■ VOCI ELENCATE
------------------------------------------------------------
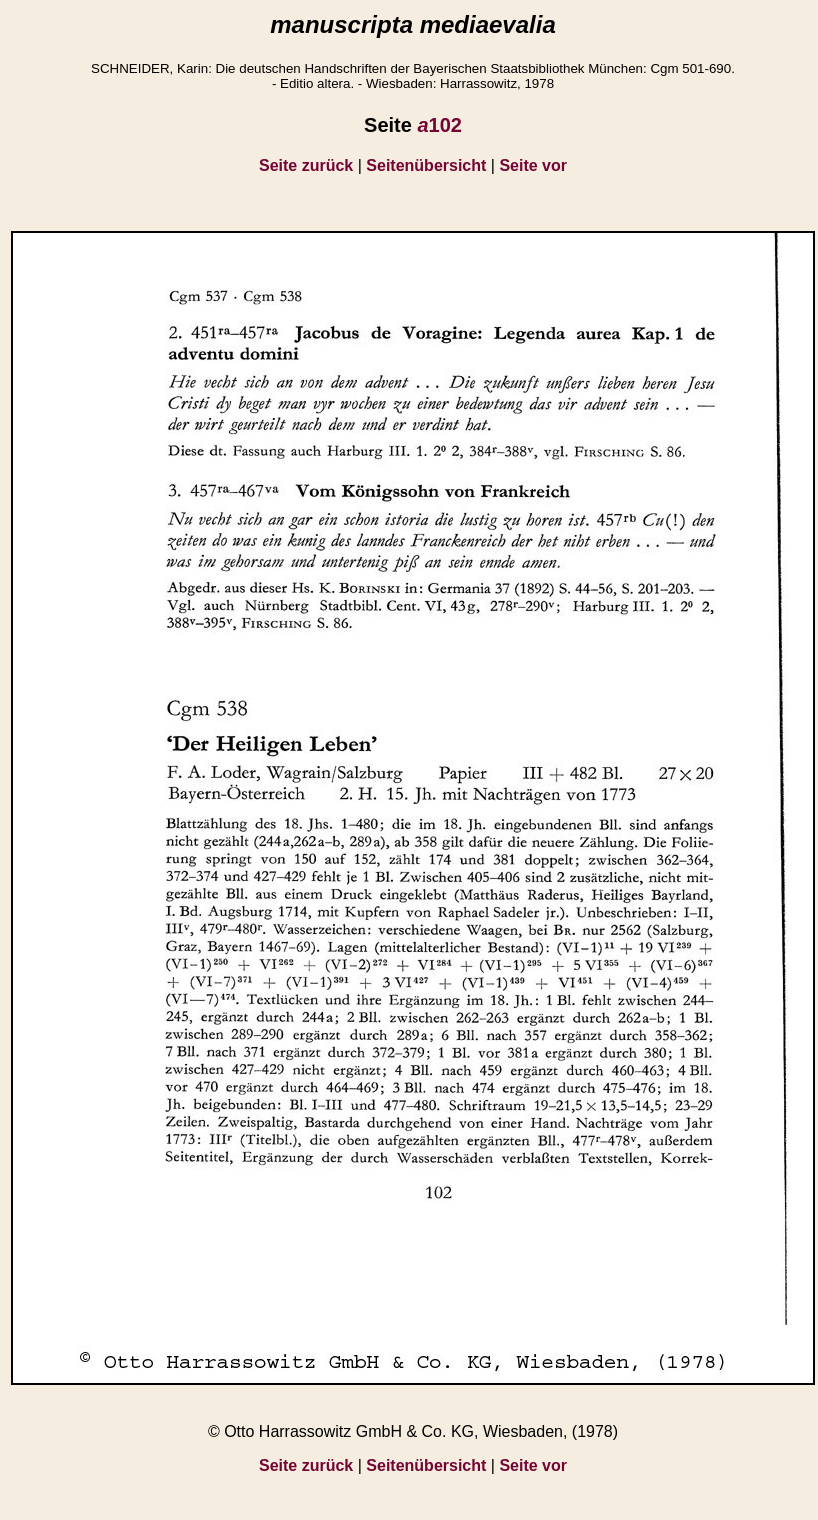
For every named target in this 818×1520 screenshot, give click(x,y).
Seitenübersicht (426, 165)
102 (439, 125)
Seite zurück (306, 165)
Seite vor (533, 165)
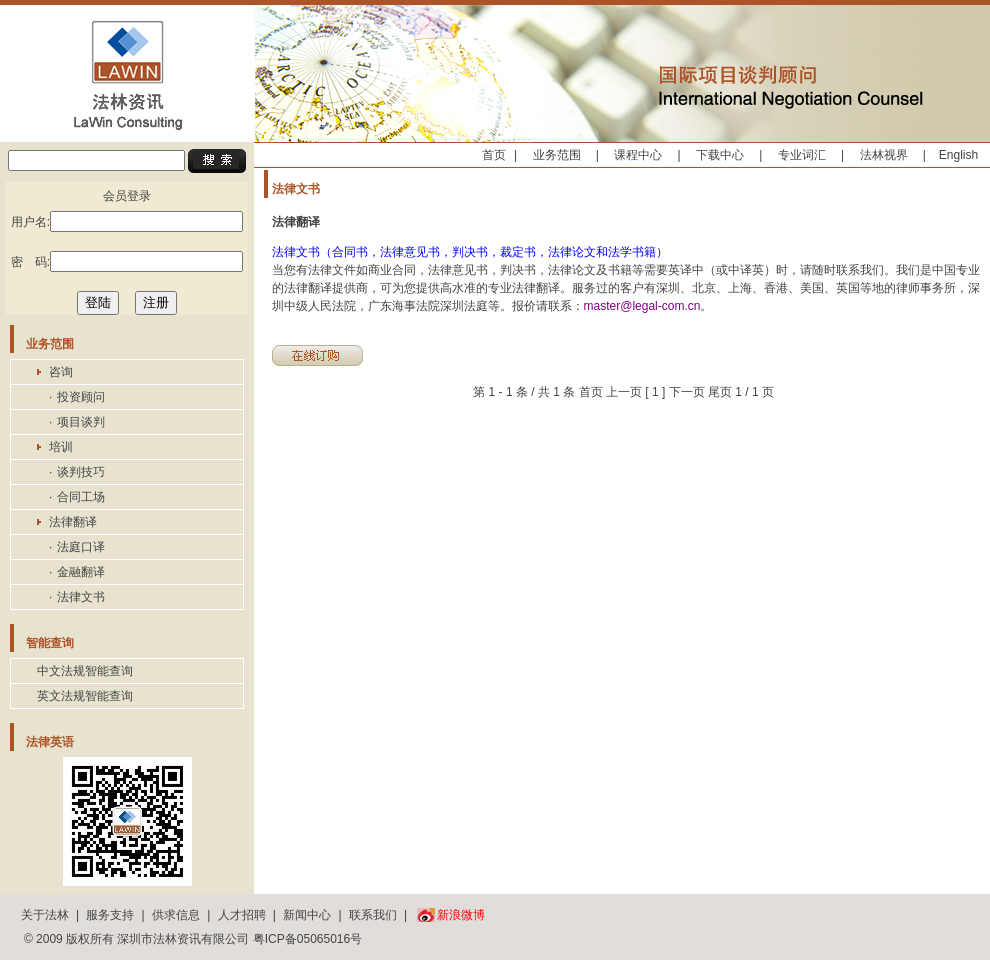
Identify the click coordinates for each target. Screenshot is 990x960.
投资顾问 (81, 397)
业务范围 (557, 155)
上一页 (624, 392)
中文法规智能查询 (85, 671)
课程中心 (638, 155)
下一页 (687, 392)
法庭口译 (81, 547)
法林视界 (884, 155)
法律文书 (81, 597)
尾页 (720, 392)
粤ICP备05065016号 (307, 939)
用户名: (127, 221)
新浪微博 (461, 915)
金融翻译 (81, 572)
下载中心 (720, 155)
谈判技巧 (81, 472)
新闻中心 (307, 915)
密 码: (127, 261)
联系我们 (373, 915)
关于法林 (45, 915)
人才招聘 (242, 915)
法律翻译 (73, 522)
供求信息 (176, 915)
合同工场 (81, 497)
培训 (61, 447)
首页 (494, 155)
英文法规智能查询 (85, 696)
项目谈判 (81, 422)
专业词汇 (802, 155)
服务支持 (110, 915)
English (958, 155)
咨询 (61, 372)
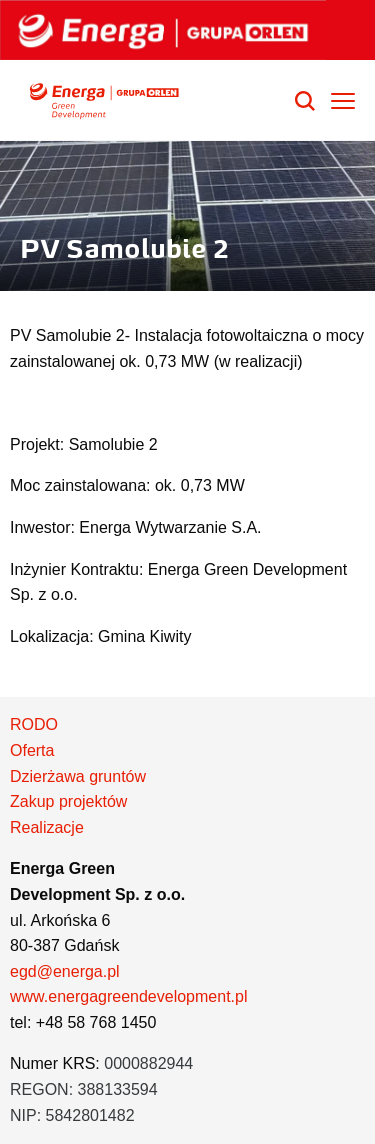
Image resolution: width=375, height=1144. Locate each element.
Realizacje (47, 827)
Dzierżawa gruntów (78, 776)
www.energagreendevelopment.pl (128, 996)
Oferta (32, 750)
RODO (34, 724)
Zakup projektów (68, 801)
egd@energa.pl (65, 971)
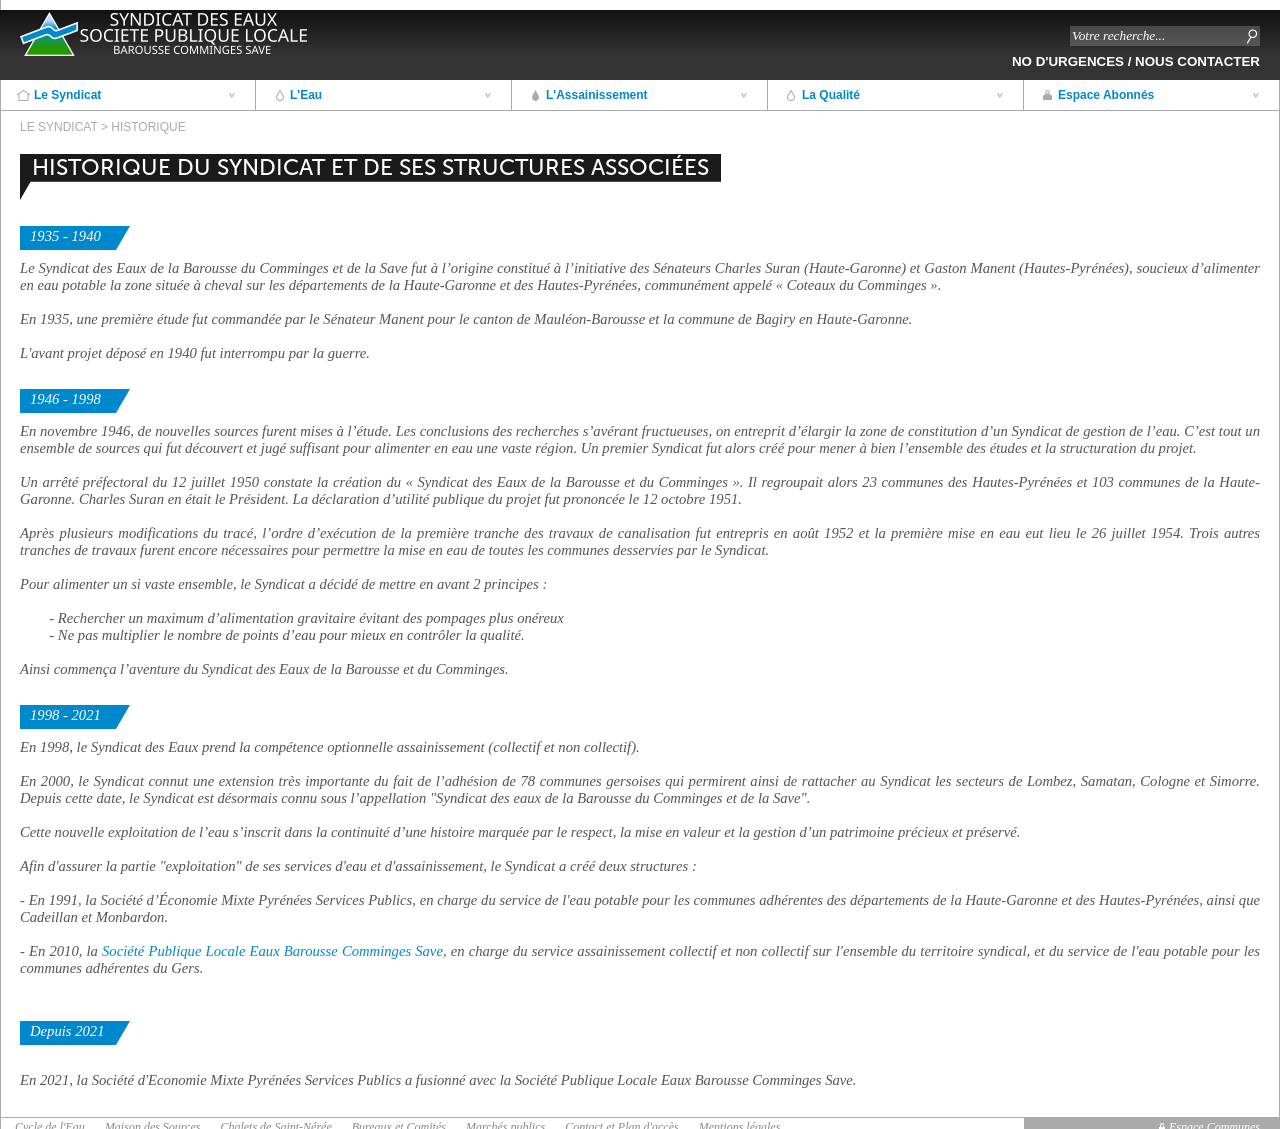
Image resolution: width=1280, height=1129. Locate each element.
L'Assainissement (597, 95)
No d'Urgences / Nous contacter (1136, 61)
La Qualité (831, 95)
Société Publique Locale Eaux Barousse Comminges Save (272, 951)
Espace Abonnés (1106, 95)
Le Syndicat (67, 95)
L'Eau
------------------------------------------------------------
■ CONSEGNA
Riscrivi tutti i record qui sopra come un elenco numerato, tralasciando le righe vuote. Escludi le immagini dalla risposta.

■ RISULTATO DELL'ESERCIZIO
1. For every named target in this 818×1520 screenshot, give click(x,y).
2. Seitenübersicht (426, 165)
3. 102 (439, 125)
4. Seite zurück (306, 165)
5. Seite vor (533, 165)
6. Identify the click coordinates for each target. Screenshot is 990x960.
7. 投资顾问 (81, 397)
8. 业务范围 (557, 155)
9. 上一页 (624, 392)
10. 中文法规智能查询 (85, 671)
11. 课程中心 (638, 155)
12. 下一页 (687, 392)
13. 法庭口译 (81, 547)
14. 法林视界 (884, 155)
15. 法律文书 (81, 597)
16. 尾页 (720, 392)
17. 粤ICP备05065016号 (307, 939)
18. 用户名: (127, 221)
19. 新浪微博 (461, 915)
20. 金融翻译 (81, 572)
21. 下载中心 (720, 155)
22. 谈判技巧 (81, 472)
23. 新闻中心 (307, 915)
24. 密 码: (127, 261)
25. 联系我们 (373, 915)
26. 关于法林 (45, 915)
27. 人才招聘 (242, 915)
28. 法律翻译 (73, 522)
29. 供求信息 (176, 915)
30. 合同工场 (81, 497)
31. 培训 (61, 447)
32. 首页 (494, 155)
33. 英文法规智能查询 (85, 696)
34. 项目谈判 (81, 422)
35. 专业词汇 (802, 155)
36. 服务支持 (110, 915)
37. English (958, 155)
38. 咨询 (61, 372)
39. Image resolution: width=375, height=1144. Locate each element.
40. Realizacje (47, 827)
41. Dzierżawa gruntów (78, 776)
42. www.energagreendevelopment.pl (128, 996)
43. Oferta (32, 750)
44. RODO (34, 724)
45. Zakup projektów (68, 801)
46. egd@energa.pl (65, 971)
47. Image resolution: width=1280, height=1129. Locate each element.
48. L'Assainissement (597, 95)
49. No d'Urgences / Nous contacter (1136, 61)
50. La Qualité (831, 95)
51. Société Publique Locale Eaux Barousse Comminges Save (272, 951)
52. Espace Abonnés (1106, 95)
53. Le Syndicat (67, 95)
54. L'Eau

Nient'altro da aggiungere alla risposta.